**Work instructions**
Leave out every line that comes before the one containing "Home (37, 186)", and reproduce the rest of the listing below exactly, through its last line.

"""

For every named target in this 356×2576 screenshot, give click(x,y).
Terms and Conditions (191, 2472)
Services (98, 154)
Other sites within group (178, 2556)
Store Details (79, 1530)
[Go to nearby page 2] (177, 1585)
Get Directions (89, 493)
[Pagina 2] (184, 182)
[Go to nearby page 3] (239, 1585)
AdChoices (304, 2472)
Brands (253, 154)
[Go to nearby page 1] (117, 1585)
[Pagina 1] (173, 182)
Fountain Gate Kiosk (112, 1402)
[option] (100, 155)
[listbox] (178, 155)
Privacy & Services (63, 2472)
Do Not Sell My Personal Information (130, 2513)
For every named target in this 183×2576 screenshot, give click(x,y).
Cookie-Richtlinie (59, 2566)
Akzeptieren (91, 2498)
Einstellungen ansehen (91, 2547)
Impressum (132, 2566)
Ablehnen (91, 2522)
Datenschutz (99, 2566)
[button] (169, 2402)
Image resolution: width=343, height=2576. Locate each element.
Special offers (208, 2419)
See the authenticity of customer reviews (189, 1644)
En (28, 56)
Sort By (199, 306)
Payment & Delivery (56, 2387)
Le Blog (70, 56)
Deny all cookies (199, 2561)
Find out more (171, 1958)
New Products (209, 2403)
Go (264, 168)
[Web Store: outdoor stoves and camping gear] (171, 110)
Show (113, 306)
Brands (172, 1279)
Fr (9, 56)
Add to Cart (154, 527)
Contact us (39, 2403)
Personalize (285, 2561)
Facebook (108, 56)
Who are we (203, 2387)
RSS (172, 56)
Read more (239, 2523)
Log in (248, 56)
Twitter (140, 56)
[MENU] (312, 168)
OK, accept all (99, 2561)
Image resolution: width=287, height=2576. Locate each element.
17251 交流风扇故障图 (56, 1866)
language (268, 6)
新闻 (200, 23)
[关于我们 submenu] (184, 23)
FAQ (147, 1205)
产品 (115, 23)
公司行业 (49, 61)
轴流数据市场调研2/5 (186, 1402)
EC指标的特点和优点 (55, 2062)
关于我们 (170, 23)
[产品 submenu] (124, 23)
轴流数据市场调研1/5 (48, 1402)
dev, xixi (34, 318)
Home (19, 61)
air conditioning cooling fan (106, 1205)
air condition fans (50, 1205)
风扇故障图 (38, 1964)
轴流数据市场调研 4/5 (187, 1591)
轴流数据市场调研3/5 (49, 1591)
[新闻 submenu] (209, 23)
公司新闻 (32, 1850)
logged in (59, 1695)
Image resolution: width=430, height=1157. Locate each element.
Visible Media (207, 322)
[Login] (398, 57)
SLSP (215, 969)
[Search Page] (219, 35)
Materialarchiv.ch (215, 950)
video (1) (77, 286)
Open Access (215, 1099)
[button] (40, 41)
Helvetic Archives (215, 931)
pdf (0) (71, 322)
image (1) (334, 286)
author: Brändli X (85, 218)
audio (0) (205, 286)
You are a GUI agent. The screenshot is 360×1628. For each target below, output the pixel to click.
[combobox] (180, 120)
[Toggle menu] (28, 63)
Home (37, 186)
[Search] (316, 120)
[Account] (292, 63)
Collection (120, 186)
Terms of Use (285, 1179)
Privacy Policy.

"""

**Task result**
Home (37, 186)
[Search] (316, 120)
[Account] (292, 63)
Collection (120, 186)
Terms of Use (285, 1179)
Privacy Policy.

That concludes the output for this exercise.